### Material shown
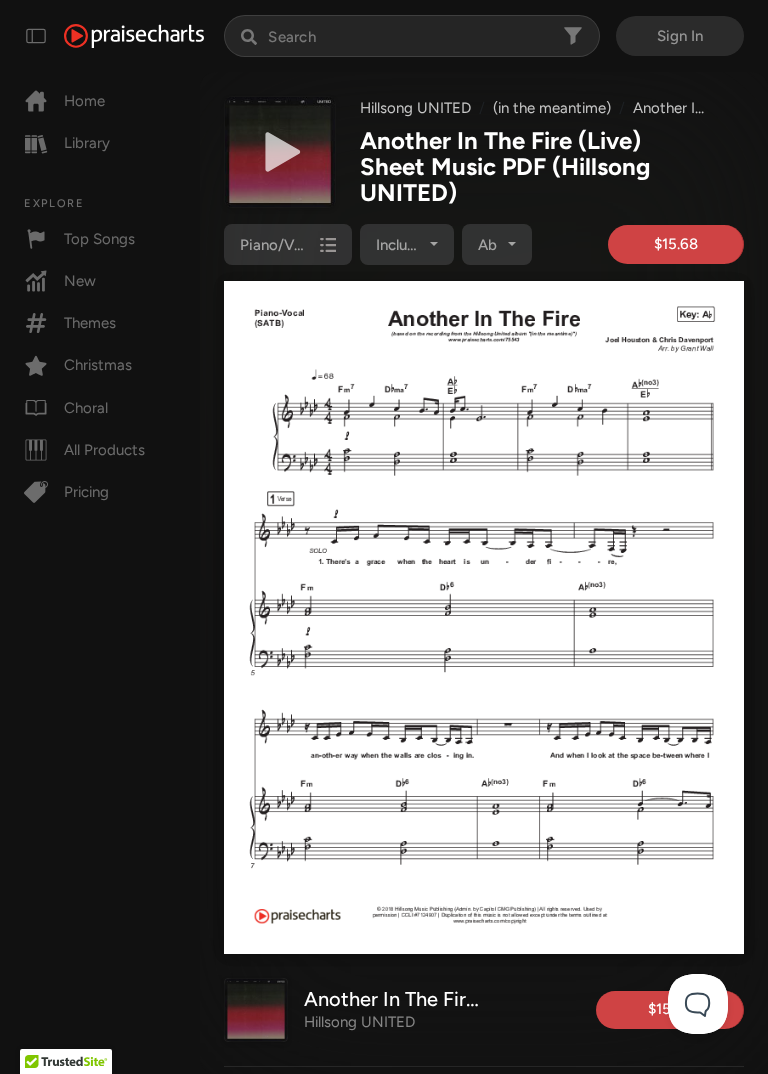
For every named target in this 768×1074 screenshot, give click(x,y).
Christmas (98, 365)
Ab (487, 245)
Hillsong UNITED (415, 108)
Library (87, 143)
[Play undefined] (280, 152)
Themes (90, 323)
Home (84, 101)
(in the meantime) (552, 108)
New (80, 281)
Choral (86, 408)
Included (404, 245)
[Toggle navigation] (36, 36)
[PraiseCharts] (134, 36)
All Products (104, 450)
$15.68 (676, 244)
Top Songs (99, 239)
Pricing (86, 492)
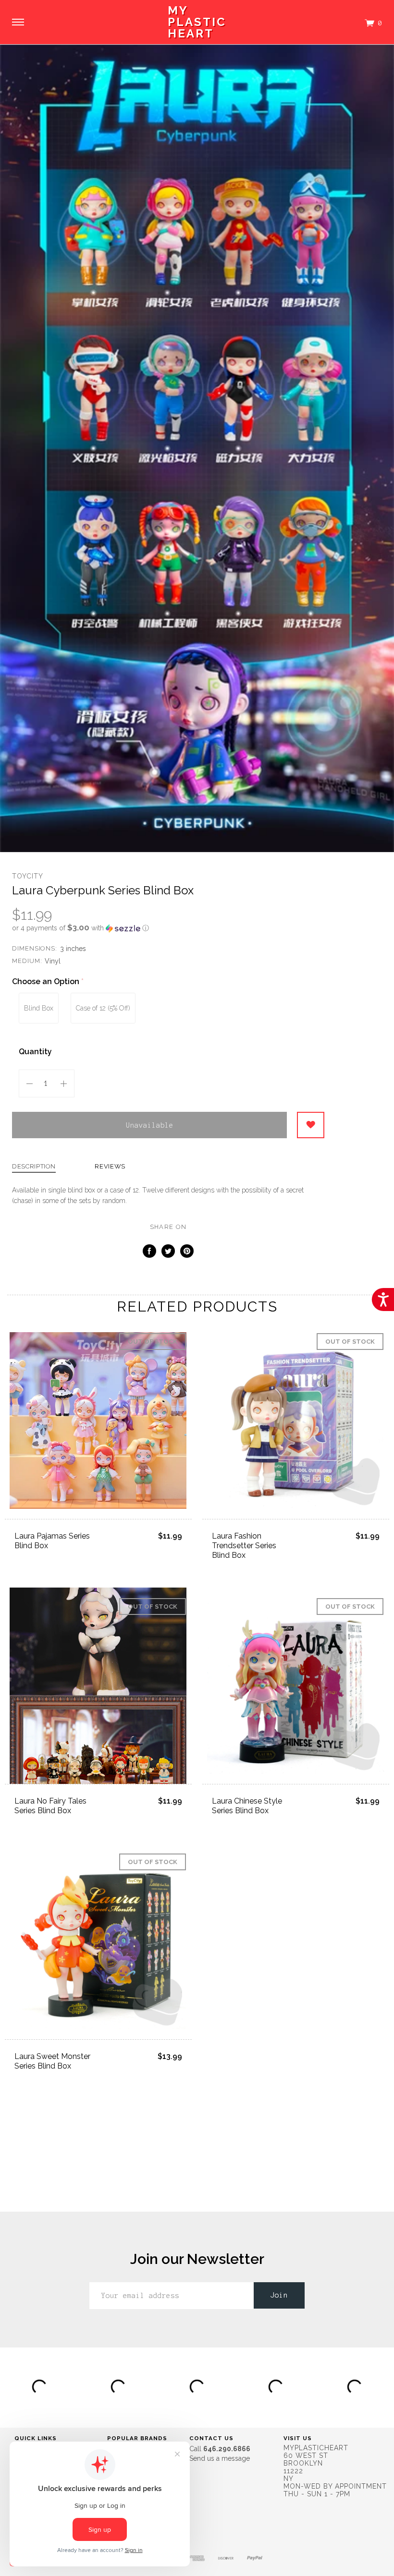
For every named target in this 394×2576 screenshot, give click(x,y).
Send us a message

### What you have to do
Verbatim, write out the line containing "Hillsong UNITED (415, 108)" and all later lines through the end of the records, leaving every picture out.

### Problem solution
Hillsong UNITED (415, 108)
Library (87, 143)
[Play undefined] (280, 152)
Themes (90, 323)
Home (84, 101)
(in the meantime) (552, 108)
New (80, 281)
Choral (86, 408)
Included (404, 245)
[Toggle navigation] (36, 36)
[PraiseCharts] (134, 36)
All Products (104, 450)
$15.68 (676, 244)
Top Songs (99, 239)
Pricing (86, 492)
For every named target in this 394×2576 screenshot, give click(x,y).
Send us a message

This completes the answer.